Now I know that I should not buy a driver off the shelf, I know that I should be CF'd for it, particularly for shaft choice, and I know that this will all cost me big bucks. So pre-owned was my only real option. I also figured that if it didn't work then I could always re-sell it and hopefully not lose any money.

I dislike closed clubfaces at address (MX500!), and I wanted a neutral face and perhaps some form of 'tinkerbility'. I don't like square drivers, or some of the other strange shapes that are appearing. I don't like huge 'bangs' when I hit the ball, rules out Cobra and Nike, and I just prefer a more traditional looking shape. Which brings me to the MP600.

The standard Exsar 50 regular shaft in the MX500 I felt was to 'whippy' for my swing, I never really felt that I could 'lean' on it in a swing. But I was fairly convinced that I didn't need a stiff shaft. In fact I didn't really know what I should have. 

After trying a Proforce V2 on a secondhand 3 wood at a local golf superstore, I thought that it worked quite well. So I was now looking for an MP600 with a Proforce V2 shaft. Found one on ebay, and won it.
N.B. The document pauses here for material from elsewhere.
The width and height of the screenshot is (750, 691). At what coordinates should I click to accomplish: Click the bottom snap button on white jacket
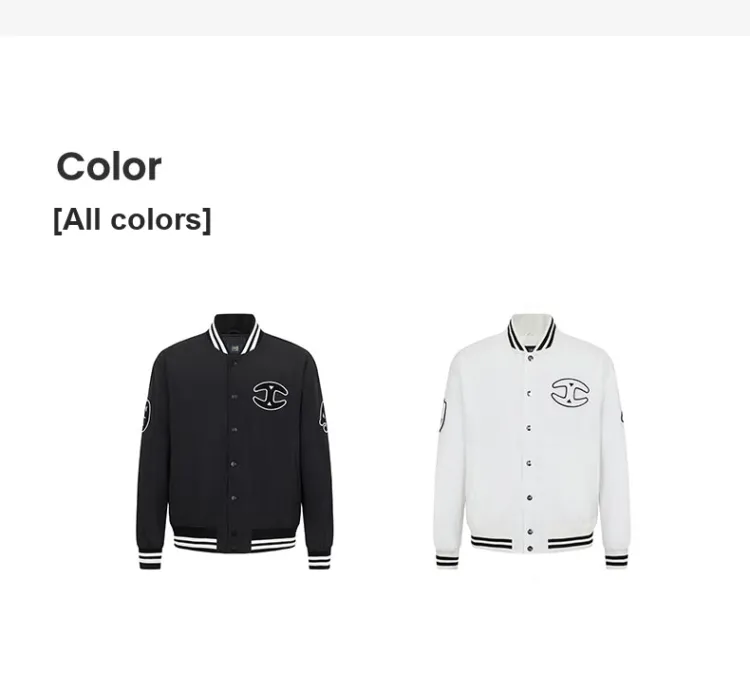click(x=530, y=548)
I was hoping to get to the club early on Friday to try it on the range first, however a cold caller trying to sell me link farming screwed that idea up! So straight out onto the course it was. It was no worse than the MX 500 for the first two shots, but it did have length, just not on the fairway. A few holes later, and being a bounce game I moved the weights from mid spin neutral setting to a mid draw setting. 270 yards, gentle fade, and the middle of the fairway.

My main concern was whether the MP600 would deliver the distence, as a lot of reviews had said that it wasn't the longest club around, but was one of the most accurate, (surely that's down to the golfer ). Length wasn't an issue. That's the furthest non wind / downhill assisted drive ever for me.
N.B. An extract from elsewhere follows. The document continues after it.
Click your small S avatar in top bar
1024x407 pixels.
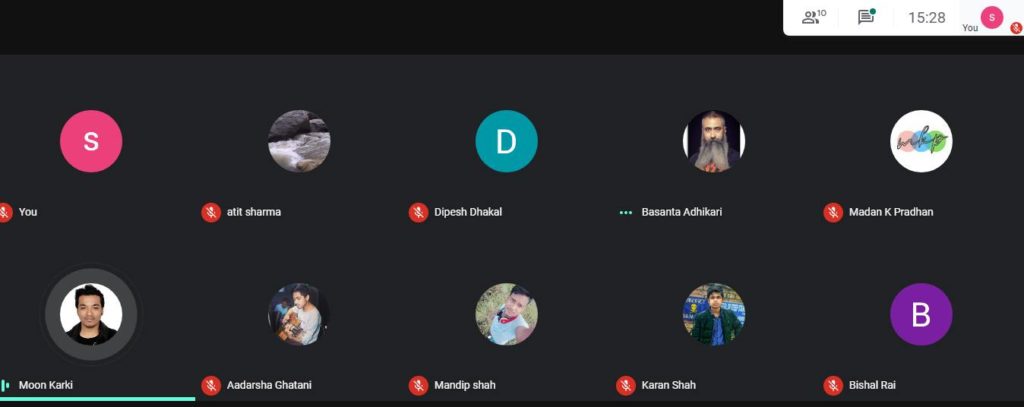click(x=991, y=18)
I've only had two games with it now, and it's staying. Whether the V2 shaft is the right shaft in a driver for me, I don't know. But it's better than the old Exsar 50. I feel that I can 'lean' on it quite a lot in the swing. As others have said though, it does feel a bit 'dead' on impact, but I wasn't that bothered by that.
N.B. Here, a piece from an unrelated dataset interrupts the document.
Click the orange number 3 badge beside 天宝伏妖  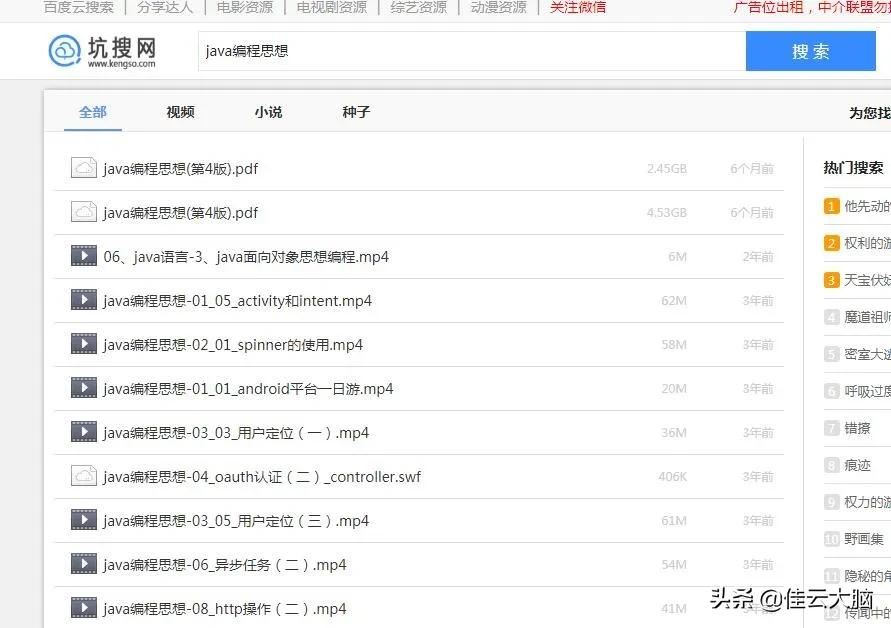(830, 280)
From a future point of view, what I might do is just get the MP600 re-shafted as a CF. I like the head and the way that it sits at address. And if the shaft is so important in a driver, why not just have a head that you like the look of and get it re-shafted occasionally? Saves buying another new driver.


----------



## brendy (Apr 26, 2010)

good man yerself, I did mention refined didnt I?


----------



## d1217 (Apr 26, 2010)

i love this driver, its brill, i chose between the fujikura e360 and the prolaunch red and found that to the eye the dispersion was better from the PL red, but distance was the same in both shafts, and i gained loads of yards from my old driver which i used to hit too high


----------



## patricks148 (Apr 28, 2010)

Love my MP600. very easy to hit and goes miles further than my TM r7425.
Got an adila NV65 shaft same as my 3 wood in mine.

Tried the MP630 fast track the other day with the stiff Fuji shaft and that went miles too, much thinner head on it so easier to tee the ball lower.


----------